WHAT THE TASK ASKS: Look for the line that has "You are a GUI agent. The screenshot is 2576×1449." in the material below; please repeat it and every line after it, exactly, up to and including the line that has "Screenshot is 1366x1098.", and nothing else.

______

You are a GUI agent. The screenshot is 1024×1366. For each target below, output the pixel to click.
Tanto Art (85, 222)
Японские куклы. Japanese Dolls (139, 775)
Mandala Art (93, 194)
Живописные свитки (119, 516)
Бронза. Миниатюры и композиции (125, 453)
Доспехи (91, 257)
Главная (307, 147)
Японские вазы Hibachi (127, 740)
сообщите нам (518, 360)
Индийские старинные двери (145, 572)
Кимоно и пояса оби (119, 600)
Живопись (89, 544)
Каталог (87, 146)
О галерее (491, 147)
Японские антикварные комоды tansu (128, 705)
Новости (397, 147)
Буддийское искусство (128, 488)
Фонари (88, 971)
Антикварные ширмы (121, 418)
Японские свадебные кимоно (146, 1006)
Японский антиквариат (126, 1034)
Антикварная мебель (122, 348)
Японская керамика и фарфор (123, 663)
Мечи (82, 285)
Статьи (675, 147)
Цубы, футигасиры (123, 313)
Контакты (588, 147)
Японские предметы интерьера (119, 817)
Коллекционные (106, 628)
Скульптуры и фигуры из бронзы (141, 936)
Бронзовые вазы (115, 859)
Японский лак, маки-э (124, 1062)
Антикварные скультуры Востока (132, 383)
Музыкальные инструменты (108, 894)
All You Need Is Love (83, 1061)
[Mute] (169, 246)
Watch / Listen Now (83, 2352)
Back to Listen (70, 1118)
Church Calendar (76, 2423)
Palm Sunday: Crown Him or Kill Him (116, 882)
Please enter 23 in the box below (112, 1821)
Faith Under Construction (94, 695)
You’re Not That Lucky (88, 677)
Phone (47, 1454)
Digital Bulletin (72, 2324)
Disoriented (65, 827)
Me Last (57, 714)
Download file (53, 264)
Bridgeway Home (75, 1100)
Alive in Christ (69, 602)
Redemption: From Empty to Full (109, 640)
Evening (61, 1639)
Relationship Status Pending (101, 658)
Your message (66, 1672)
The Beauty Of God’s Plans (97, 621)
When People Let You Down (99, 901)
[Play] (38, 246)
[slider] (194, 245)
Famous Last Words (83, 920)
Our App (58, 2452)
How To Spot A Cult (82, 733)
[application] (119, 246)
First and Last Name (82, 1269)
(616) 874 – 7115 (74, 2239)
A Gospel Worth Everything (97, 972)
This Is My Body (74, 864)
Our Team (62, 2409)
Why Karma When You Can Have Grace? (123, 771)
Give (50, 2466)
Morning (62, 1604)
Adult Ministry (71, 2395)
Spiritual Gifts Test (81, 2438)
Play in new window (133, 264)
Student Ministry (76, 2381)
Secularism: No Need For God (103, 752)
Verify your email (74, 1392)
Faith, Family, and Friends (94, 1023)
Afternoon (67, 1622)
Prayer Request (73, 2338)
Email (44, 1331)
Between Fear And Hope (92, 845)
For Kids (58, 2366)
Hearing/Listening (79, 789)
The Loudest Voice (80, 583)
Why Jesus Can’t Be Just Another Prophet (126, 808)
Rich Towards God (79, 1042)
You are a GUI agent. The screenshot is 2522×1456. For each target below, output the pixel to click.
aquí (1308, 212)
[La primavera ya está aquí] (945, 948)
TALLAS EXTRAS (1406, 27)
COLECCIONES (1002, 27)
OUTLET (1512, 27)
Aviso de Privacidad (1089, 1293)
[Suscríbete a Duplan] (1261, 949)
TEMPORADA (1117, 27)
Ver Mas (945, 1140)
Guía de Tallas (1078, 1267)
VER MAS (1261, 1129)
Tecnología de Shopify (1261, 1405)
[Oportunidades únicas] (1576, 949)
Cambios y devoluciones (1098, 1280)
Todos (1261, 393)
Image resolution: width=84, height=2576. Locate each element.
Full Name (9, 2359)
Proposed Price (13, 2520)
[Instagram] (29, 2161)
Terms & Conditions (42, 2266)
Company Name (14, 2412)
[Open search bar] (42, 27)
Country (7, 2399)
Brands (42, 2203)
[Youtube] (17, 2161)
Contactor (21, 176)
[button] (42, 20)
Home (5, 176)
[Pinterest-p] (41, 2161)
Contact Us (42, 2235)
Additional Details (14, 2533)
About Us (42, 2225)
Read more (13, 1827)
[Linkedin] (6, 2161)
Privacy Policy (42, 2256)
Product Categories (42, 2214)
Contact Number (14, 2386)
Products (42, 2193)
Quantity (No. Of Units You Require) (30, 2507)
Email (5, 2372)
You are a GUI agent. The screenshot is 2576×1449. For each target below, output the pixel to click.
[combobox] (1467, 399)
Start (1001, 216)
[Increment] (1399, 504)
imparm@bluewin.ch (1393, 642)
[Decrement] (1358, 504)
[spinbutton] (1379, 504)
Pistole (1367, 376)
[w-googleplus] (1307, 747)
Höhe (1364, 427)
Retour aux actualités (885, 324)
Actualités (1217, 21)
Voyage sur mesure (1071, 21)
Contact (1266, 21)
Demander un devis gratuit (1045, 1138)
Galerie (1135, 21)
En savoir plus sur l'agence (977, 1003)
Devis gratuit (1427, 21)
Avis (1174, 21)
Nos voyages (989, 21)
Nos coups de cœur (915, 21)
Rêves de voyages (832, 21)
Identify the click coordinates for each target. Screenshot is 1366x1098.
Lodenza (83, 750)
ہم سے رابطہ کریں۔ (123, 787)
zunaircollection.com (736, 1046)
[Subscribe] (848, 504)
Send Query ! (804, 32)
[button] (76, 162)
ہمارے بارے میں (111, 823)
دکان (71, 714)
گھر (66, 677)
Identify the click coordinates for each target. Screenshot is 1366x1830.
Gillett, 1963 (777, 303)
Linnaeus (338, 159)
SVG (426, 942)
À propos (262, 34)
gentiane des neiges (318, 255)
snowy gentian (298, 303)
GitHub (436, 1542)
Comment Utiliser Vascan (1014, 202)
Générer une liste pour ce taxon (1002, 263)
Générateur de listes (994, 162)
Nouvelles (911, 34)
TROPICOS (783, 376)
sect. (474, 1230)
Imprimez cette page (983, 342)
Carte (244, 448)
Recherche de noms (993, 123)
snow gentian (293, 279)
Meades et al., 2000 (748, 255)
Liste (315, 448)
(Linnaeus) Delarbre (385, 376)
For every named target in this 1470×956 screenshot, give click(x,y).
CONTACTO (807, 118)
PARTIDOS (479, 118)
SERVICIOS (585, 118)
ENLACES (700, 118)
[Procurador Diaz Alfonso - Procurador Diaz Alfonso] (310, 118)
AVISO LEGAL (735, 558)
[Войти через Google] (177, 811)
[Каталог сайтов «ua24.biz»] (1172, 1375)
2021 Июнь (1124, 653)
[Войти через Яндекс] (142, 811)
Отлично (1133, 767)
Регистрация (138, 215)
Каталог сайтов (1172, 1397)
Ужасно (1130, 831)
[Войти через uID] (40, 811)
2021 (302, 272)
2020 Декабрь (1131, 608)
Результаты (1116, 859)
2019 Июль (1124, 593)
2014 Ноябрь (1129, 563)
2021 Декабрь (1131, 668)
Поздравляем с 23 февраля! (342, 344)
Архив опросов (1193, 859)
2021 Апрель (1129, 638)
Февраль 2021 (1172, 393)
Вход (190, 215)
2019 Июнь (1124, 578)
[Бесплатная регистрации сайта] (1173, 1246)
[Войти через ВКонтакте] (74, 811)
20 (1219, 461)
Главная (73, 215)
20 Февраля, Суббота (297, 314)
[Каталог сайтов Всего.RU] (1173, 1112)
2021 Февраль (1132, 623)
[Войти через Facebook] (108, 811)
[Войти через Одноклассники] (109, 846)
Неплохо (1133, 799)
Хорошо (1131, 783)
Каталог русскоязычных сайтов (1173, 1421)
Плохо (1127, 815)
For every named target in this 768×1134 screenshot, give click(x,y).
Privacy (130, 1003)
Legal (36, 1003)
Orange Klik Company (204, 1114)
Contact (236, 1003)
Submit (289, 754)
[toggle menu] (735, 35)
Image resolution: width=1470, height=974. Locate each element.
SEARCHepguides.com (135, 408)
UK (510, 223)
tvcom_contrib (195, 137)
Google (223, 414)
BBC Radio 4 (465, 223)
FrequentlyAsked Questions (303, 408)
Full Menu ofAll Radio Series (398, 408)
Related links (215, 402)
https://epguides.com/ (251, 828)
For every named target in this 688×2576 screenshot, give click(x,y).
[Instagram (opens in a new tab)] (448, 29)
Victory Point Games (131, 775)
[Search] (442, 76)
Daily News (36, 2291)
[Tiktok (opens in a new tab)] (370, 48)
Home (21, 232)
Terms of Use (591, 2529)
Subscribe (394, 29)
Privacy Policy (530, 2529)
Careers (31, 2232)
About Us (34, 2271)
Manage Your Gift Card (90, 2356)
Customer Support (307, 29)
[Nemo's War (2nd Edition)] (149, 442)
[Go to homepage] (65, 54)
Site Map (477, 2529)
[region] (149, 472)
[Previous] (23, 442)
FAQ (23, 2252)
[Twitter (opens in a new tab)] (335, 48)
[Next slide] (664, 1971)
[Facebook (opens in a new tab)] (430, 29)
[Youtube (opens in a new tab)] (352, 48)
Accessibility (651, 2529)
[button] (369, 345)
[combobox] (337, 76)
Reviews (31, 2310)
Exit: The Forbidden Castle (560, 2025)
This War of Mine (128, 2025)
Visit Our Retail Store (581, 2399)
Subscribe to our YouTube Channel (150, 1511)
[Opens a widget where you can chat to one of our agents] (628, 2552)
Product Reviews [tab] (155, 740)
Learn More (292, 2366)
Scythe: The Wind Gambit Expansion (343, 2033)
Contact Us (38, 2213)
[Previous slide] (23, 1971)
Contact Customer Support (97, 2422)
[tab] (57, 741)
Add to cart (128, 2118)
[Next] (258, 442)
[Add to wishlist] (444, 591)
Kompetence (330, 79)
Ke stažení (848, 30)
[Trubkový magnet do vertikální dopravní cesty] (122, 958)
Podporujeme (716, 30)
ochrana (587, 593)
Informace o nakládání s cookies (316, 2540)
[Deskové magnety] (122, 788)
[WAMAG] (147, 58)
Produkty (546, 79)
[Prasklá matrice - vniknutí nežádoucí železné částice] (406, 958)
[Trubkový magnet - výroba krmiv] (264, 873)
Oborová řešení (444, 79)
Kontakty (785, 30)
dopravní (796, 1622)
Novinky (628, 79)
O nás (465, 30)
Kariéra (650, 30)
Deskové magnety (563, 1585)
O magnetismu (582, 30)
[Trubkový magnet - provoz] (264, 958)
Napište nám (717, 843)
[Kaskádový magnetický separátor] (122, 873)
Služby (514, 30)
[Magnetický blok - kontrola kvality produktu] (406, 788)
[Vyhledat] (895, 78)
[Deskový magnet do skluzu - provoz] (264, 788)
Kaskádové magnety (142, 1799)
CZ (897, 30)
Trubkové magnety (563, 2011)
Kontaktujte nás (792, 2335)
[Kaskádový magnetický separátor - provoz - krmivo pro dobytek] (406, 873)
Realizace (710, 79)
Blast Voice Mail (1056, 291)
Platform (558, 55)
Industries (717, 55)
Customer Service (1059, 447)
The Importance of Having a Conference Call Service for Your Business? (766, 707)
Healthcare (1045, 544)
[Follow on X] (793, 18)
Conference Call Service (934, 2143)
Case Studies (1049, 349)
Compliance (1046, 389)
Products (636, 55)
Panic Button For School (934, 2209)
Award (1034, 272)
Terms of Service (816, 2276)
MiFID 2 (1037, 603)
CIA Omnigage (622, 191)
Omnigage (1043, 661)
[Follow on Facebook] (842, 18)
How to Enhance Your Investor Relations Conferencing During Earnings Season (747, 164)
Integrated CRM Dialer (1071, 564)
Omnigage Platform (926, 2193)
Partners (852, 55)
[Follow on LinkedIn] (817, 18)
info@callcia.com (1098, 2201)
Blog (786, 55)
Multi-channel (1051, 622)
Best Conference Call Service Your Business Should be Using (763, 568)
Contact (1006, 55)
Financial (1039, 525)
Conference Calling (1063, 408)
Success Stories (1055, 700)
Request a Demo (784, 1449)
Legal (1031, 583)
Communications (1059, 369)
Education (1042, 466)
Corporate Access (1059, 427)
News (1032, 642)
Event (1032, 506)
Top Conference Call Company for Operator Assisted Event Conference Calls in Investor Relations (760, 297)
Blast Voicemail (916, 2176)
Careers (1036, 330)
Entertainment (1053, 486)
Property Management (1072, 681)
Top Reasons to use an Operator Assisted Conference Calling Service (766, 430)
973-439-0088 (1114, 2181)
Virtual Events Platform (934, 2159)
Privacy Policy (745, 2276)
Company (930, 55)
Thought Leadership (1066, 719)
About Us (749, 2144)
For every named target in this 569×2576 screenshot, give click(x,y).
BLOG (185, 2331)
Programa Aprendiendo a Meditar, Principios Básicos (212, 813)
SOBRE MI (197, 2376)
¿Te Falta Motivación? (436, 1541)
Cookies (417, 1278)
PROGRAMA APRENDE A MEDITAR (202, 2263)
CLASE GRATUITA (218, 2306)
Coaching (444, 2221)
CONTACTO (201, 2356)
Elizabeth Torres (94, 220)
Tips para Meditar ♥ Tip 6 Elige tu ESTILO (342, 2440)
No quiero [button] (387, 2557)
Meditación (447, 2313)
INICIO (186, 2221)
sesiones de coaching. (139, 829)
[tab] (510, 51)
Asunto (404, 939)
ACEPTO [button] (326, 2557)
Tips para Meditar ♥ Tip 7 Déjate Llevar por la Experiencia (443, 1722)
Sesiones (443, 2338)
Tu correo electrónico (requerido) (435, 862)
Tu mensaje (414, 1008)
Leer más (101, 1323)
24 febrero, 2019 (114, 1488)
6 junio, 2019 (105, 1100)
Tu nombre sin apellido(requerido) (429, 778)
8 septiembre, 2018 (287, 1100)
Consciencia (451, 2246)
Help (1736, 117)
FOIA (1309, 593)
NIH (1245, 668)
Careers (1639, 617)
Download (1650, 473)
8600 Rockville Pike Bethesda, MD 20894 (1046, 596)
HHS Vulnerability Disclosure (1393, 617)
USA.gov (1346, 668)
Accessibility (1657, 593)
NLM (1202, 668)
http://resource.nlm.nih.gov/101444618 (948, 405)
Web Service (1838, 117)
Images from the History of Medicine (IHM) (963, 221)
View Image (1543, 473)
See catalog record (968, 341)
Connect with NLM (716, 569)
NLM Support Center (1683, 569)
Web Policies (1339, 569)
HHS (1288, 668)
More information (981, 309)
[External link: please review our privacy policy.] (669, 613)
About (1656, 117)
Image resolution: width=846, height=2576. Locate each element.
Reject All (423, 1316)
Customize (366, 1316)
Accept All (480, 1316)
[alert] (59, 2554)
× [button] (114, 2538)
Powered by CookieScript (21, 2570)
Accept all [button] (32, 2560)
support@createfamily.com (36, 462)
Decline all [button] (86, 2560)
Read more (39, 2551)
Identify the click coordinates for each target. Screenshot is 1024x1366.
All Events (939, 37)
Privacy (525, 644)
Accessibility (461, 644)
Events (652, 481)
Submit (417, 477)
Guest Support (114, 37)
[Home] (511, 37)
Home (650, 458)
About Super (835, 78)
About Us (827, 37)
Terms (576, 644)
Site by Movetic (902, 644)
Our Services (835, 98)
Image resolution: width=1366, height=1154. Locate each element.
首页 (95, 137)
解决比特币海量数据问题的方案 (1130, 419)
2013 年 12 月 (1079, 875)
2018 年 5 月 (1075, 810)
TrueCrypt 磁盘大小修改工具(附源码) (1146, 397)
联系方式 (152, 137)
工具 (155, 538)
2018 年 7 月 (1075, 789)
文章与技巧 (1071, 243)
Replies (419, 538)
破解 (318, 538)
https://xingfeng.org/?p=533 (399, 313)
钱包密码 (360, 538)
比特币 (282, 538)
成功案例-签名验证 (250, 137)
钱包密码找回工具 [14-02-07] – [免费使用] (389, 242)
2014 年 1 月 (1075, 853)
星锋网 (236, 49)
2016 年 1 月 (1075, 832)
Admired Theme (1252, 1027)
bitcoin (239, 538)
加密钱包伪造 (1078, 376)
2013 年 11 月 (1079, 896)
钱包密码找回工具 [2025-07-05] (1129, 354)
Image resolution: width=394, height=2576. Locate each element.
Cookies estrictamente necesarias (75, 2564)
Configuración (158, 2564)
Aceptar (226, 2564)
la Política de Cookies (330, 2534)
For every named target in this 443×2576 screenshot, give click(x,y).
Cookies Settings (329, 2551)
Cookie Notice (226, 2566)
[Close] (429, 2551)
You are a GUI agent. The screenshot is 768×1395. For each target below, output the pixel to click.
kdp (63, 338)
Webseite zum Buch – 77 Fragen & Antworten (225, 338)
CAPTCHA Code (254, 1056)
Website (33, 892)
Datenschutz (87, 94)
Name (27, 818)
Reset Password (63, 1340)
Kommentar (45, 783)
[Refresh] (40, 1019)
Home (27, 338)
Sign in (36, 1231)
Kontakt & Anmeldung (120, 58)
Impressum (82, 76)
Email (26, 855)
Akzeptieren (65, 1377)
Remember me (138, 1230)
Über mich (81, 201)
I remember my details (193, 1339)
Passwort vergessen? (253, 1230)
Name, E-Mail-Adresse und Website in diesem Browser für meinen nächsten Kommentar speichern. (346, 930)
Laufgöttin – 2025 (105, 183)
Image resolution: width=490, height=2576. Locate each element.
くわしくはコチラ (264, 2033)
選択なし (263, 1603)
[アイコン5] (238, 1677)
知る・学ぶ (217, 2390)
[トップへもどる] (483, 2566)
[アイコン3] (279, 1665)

______

TASK RESULT:
You are a GUI agent. The screenshot is 2576×1449. For each target below, output the pixel to click.
[combobox] (1467, 399)
Start (1001, 216)
[Increment] (1399, 504)
imparm@bluewin.ch (1393, 642)
[Decrement] (1358, 504)
[spinbutton] (1379, 504)
Pistole (1367, 376)
[w-googleplus] (1307, 747)
Höhe (1364, 427)
Retour aux actualités (885, 324)
Actualités (1217, 21)
Voyage sur mesure (1071, 21)
Contact (1266, 21)
Demander un devis gratuit (1045, 1138)
Galerie (1135, 21)
En savoir plus sur l'agence (977, 1003)
Devis gratuit (1427, 21)
Avis (1174, 21)
Nos voyages (989, 21)
Nos coups de cœur (915, 21)
Rêves de voyages (832, 21)
Identify the click coordinates for each target. Screenshot is 1366x1098.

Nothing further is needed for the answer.